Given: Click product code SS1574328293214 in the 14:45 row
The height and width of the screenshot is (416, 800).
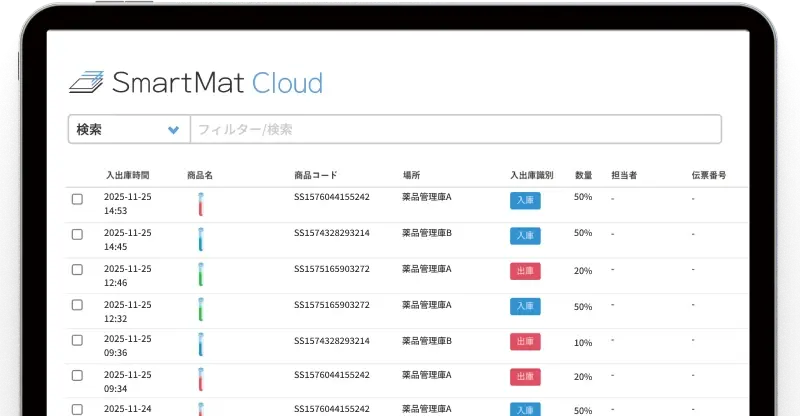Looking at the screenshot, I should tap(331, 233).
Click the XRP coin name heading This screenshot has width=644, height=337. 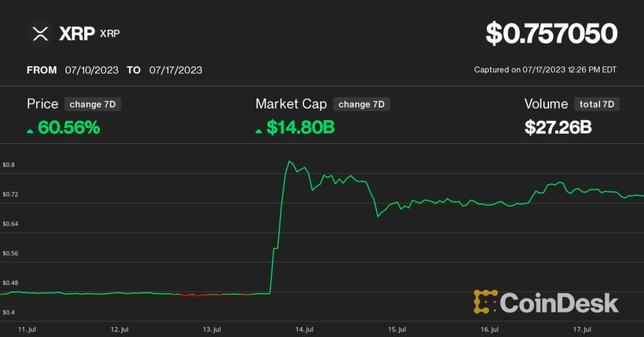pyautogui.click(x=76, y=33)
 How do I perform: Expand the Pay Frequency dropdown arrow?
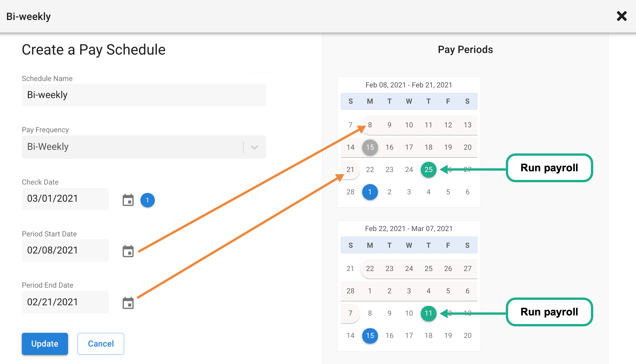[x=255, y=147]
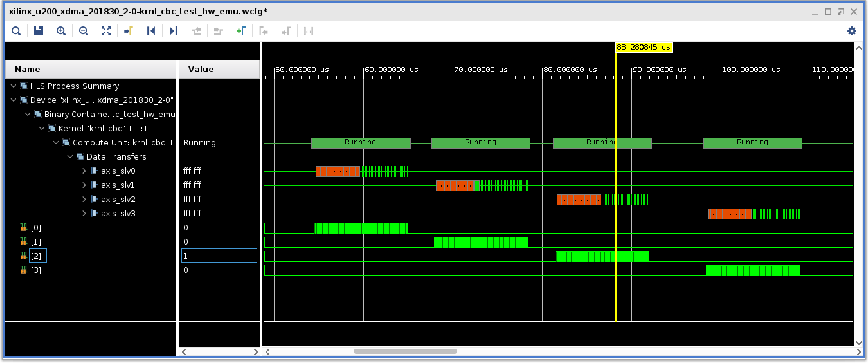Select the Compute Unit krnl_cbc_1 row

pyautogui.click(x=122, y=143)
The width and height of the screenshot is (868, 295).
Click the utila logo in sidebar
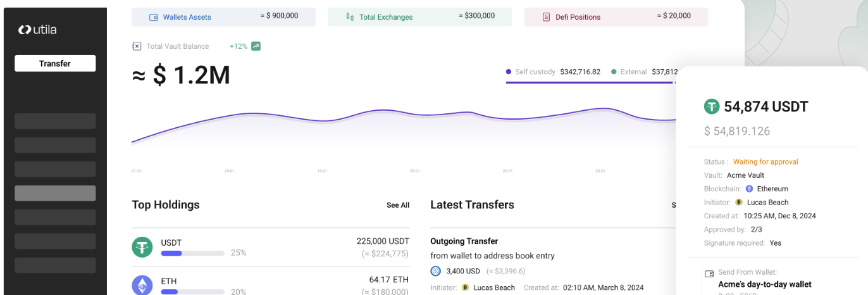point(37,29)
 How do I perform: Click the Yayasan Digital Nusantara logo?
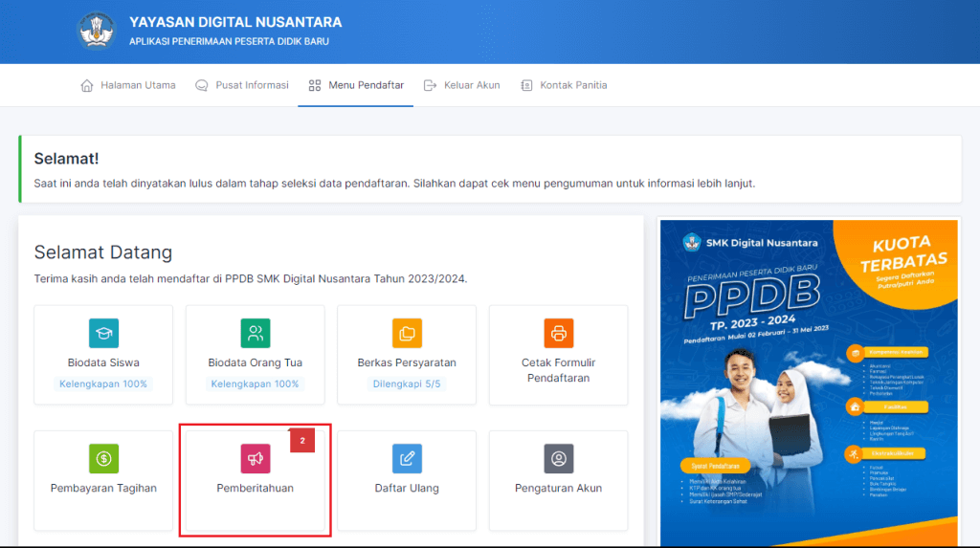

◇ ◇ ◇ ◇ ◇

_DESCRIPTION OF THE TASK:_ Using the records above, copy exactly and only the lines from the line with "How do I perform: Expand" through the end, both included; leave every picture out.

_OUTPUT FOR THIS TASK:_
 How do I perform: Expand the Pay Frequency dropdown arrow?
[x=255, y=147]
Select the Compute Unit krnl_cbc_1 row

pyautogui.click(x=122, y=143)
The width and height of the screenshot is (868, 295).
Click the utila logo in sidebar
point(37,29)
 How do I perform: Click the Yayasan Digital Nusantara logo?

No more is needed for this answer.